● Provided entries:
· · · · · · ·

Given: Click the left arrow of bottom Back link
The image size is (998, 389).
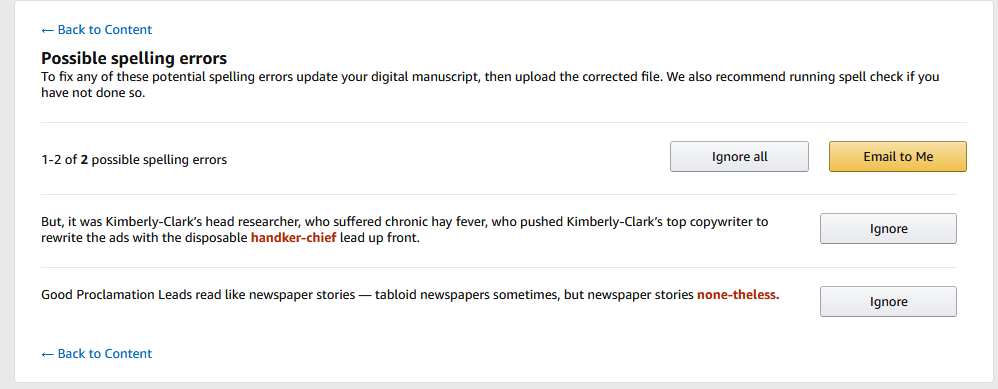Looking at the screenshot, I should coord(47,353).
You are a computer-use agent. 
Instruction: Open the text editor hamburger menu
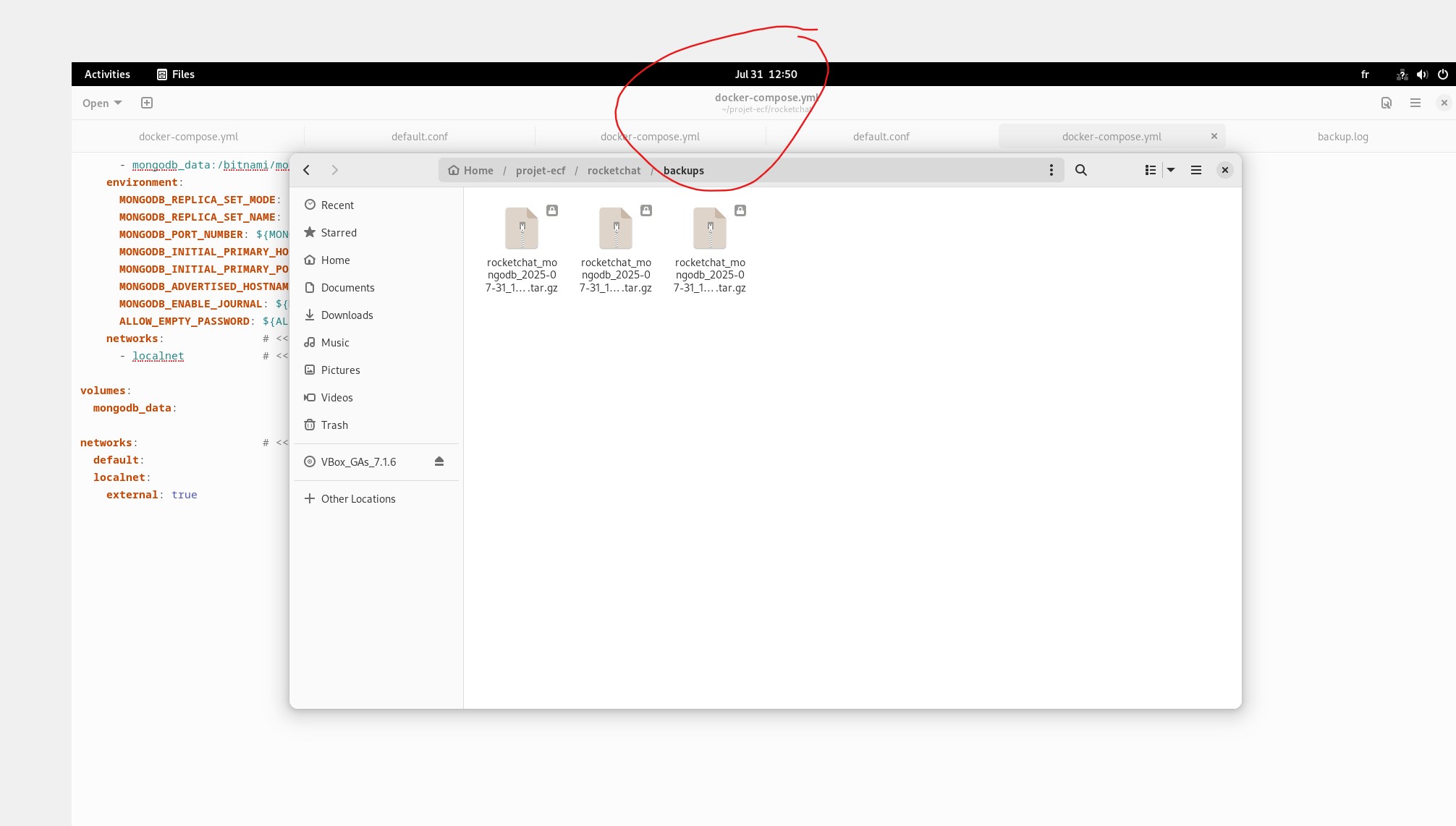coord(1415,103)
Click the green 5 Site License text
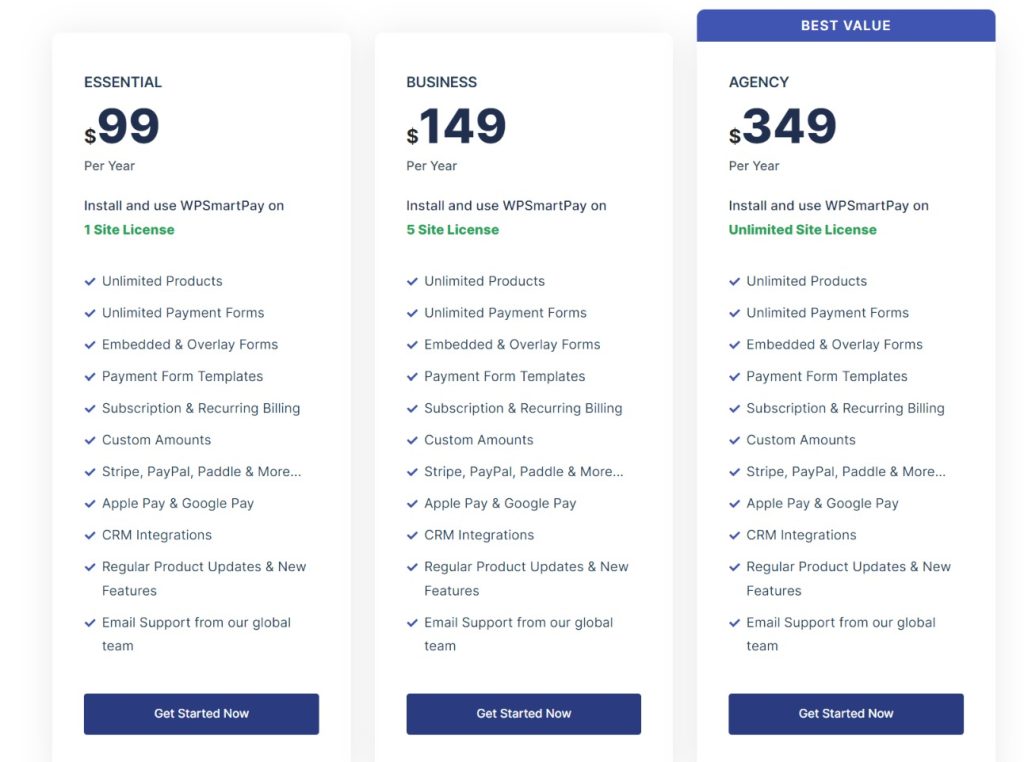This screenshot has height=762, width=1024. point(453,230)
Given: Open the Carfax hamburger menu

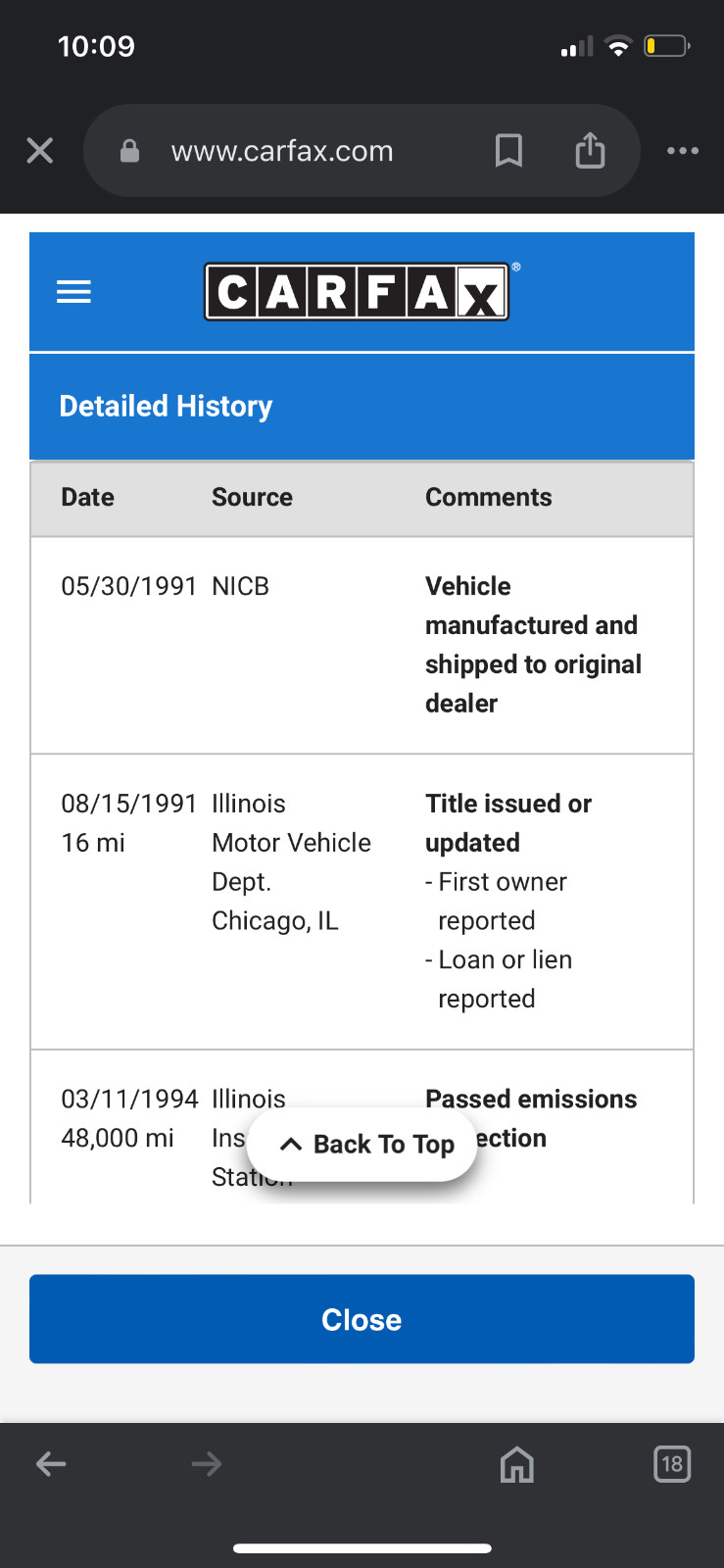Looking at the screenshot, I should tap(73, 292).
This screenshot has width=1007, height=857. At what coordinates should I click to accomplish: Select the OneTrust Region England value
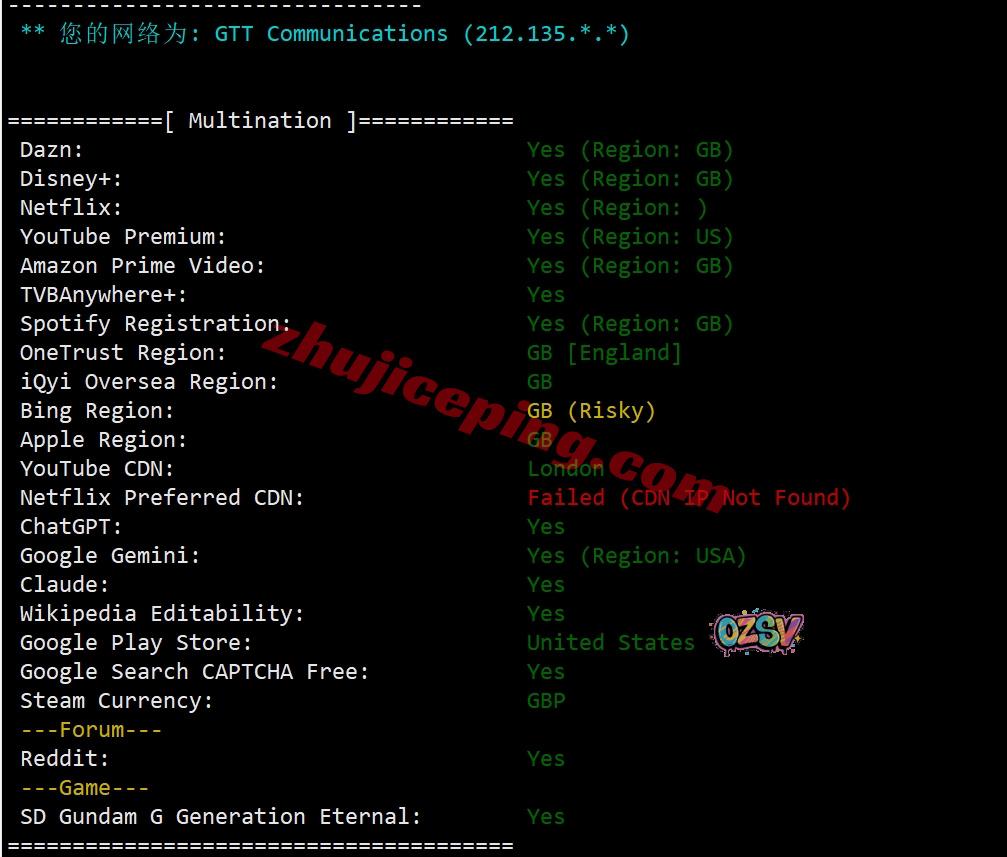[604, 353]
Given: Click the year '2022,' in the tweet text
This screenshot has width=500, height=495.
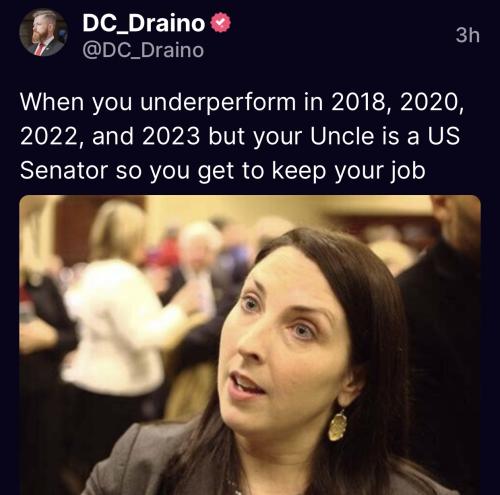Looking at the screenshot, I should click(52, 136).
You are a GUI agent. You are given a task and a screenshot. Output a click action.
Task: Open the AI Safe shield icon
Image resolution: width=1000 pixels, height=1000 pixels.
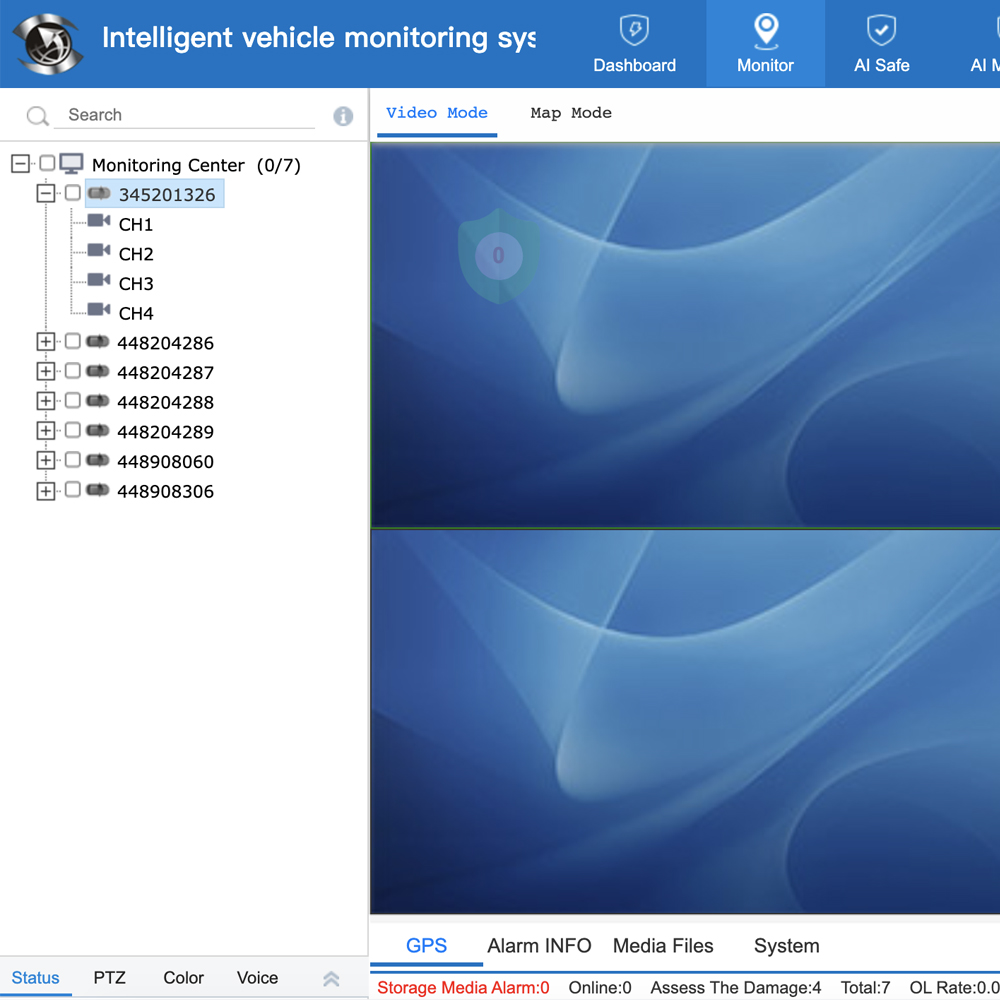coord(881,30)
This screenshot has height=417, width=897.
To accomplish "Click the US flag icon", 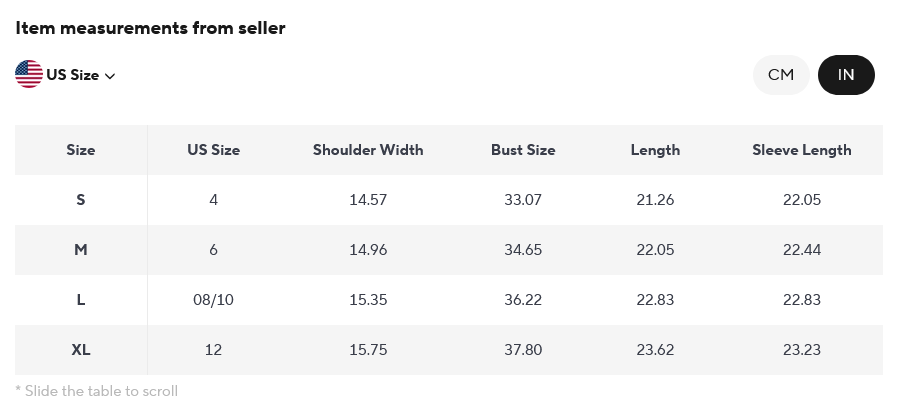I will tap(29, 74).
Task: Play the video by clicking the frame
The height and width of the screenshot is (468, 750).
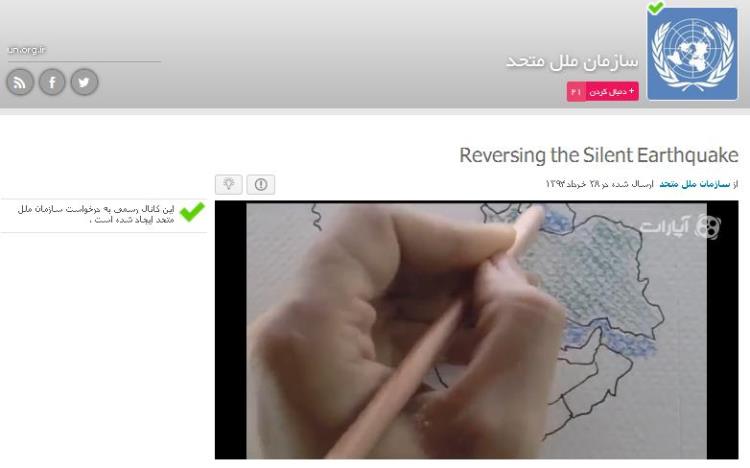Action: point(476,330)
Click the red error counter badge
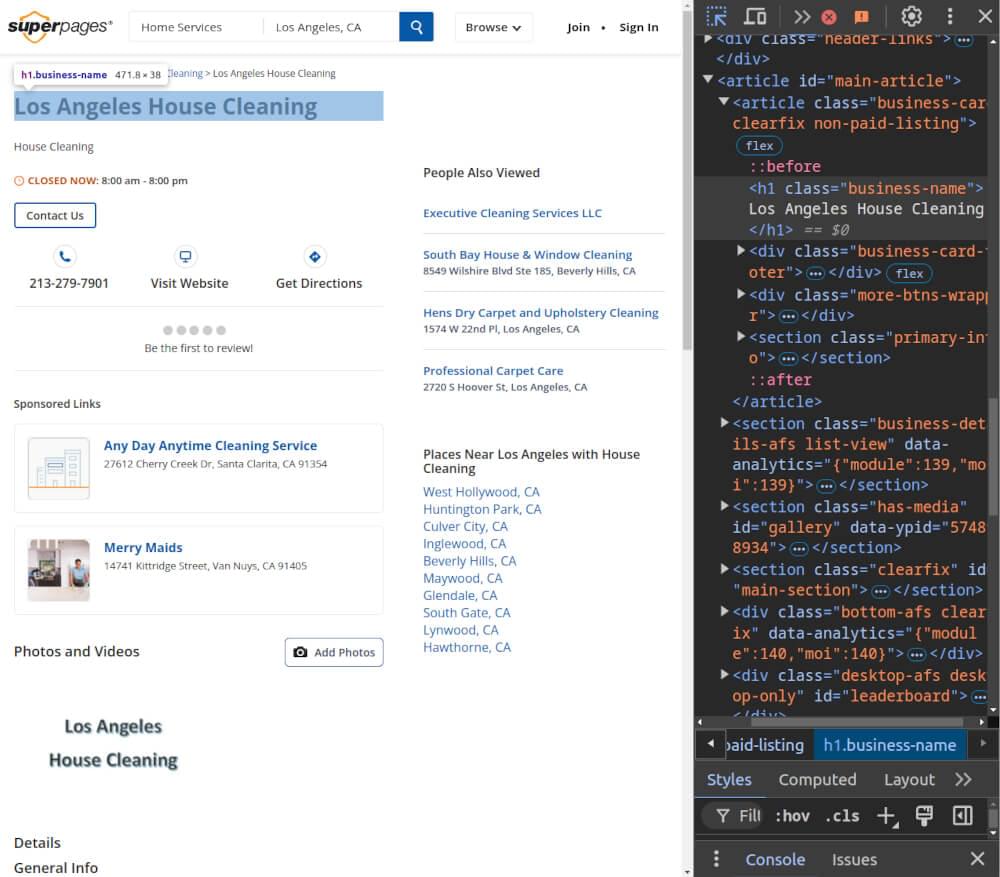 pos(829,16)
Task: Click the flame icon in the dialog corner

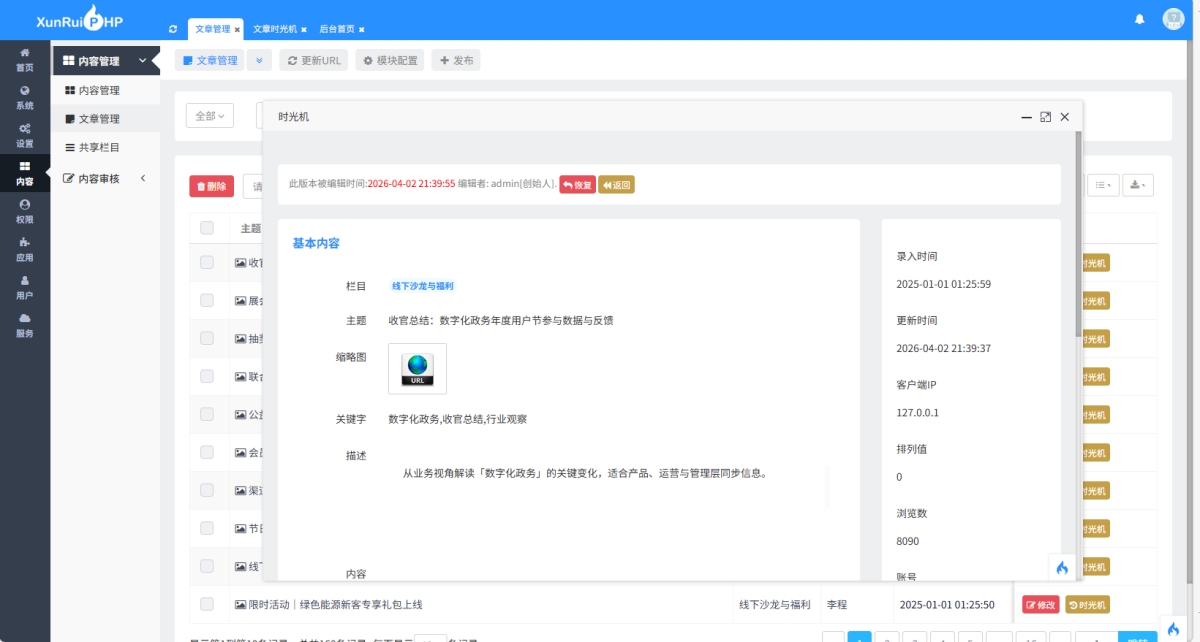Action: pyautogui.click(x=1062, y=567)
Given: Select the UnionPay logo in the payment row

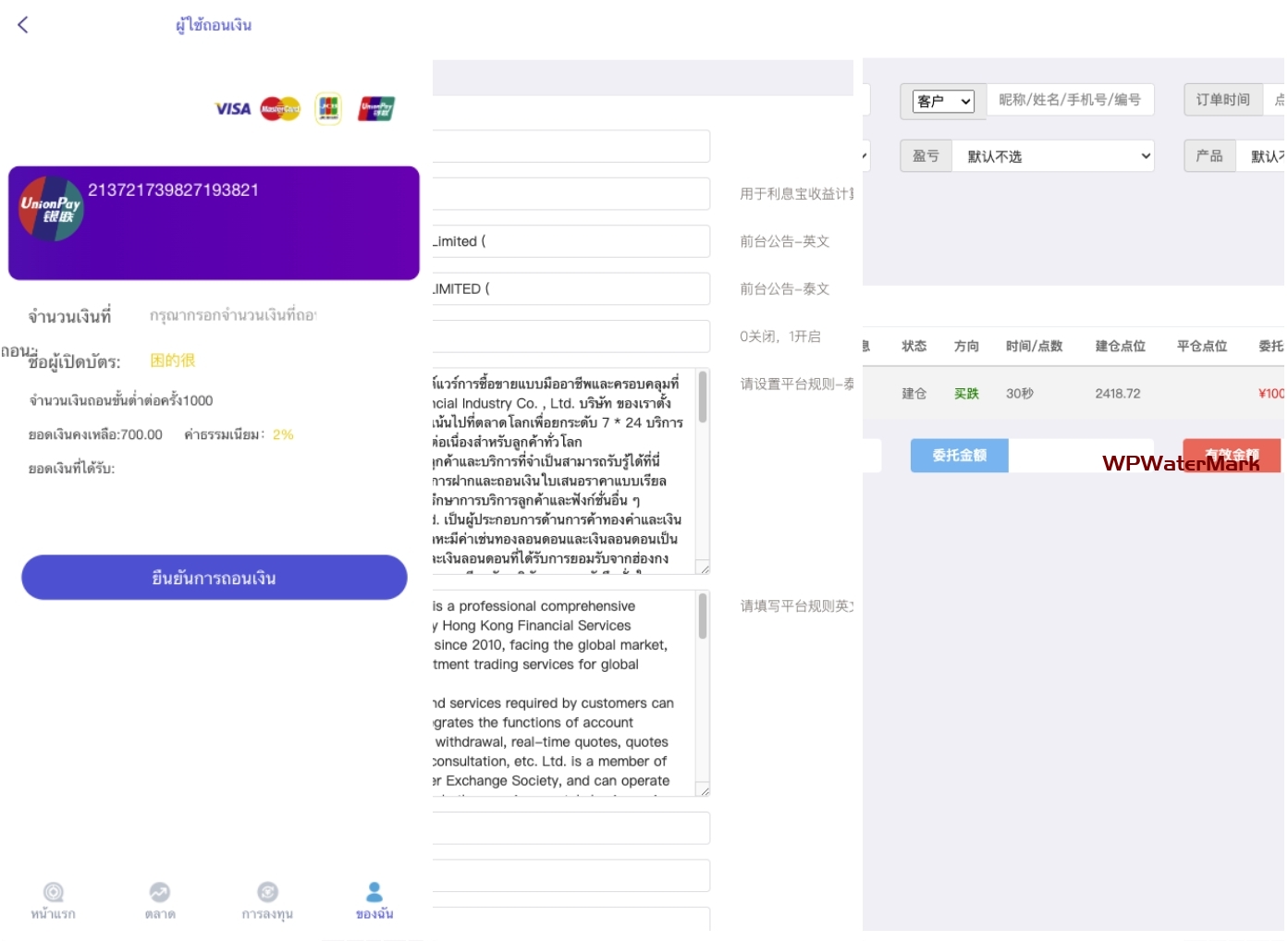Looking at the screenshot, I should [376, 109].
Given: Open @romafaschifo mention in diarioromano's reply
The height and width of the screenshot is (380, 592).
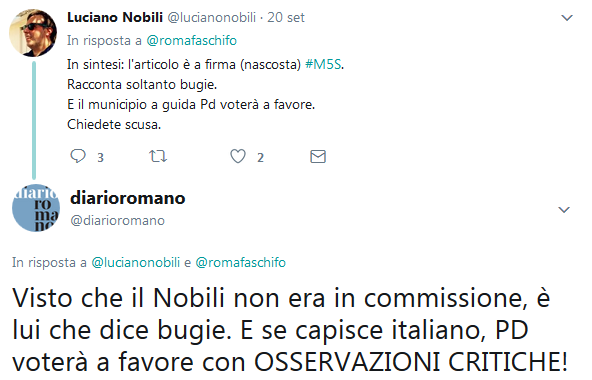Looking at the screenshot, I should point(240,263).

· · · · · · ·

● Exercise details: Give back the entries word for word, starting at the line that contains "Task: Play the video by clicking the frame" and ending at the last line of the entries. Leave the pictures out.

● Problem solution:
Task: Play the video by clicking the frame
The height and width of the screenshot is (468, 750).
Action: point(476,330)
Click the red error counter badge
 pos(829,16)
Task: Click the flame icon in the dialog corner

Action: pyautogui.click(x=1062, y=567)
Given: Select the UnionPay logo in the payment row

Looking at the screenshot, I should [376, 109].
Given: Open @romafaschifo mention in diarioromano's reply
The height and width of the screenshot is (380, 592).
Looking at the screenshot, I should point(240,263).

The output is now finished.